Rising consumer uneasiness
While consumers haven’t faced the consequences of these industry problems on store shelves, headlines about illness among workers, plants closing their doors, and farms euthanizing millions of birds have brought their eyes to an industry of which previously they had enjoyed the fruits, without thinking much about where they came from. In the end, most of this scrutiny likely won’t affect consumer behavior, in the sense that people will obviously continue to buy chicken and eggs. It seems likely, however, that these stories will accelerate the growth the vegan, vegetarian, and organic communities have experienced in recent years, as they encourage people to be more skeptical about where their food, especially their animal products, come from.

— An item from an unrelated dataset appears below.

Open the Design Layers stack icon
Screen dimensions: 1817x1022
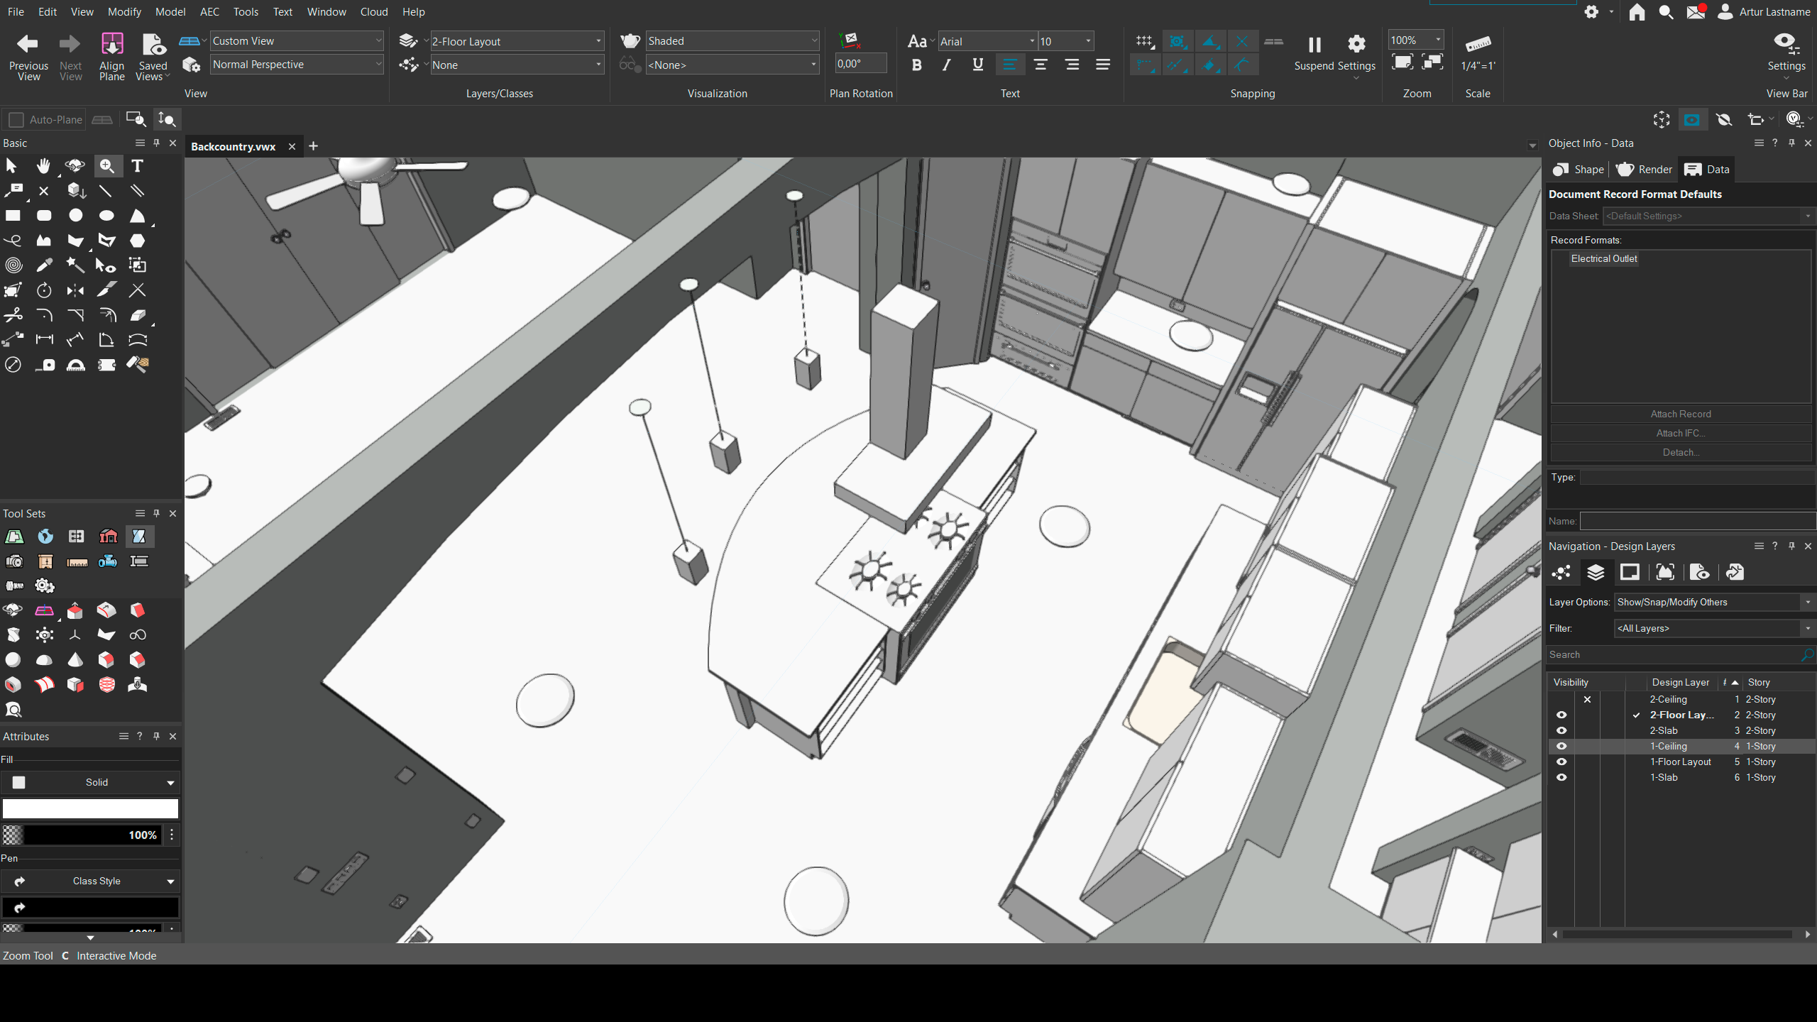point(1596,573)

These are, of course, only some of the changes COVID-19 has wrought in poultry production and the industry as a whole, and at this point it’s difficult to know how many will lead to lasting changes in the way the industry and consumers operate and how many are merely blips in the industry’s long-term continuity. Some consumers are hopeful that these challenges will inspire the systemic changes to industrial farming that they’ve long been advocating for, while many in the industry itself are just waiting for things to go back to normal so they can get on with their jobs and once again have a steady income stream. As in most things, it seems likely that the reality of the future of the poultry industry will fall somewhere between these two extremes, but, as with all things in the age of COVID-19, it’s almost impossible to make a confident prediction of where we go from here.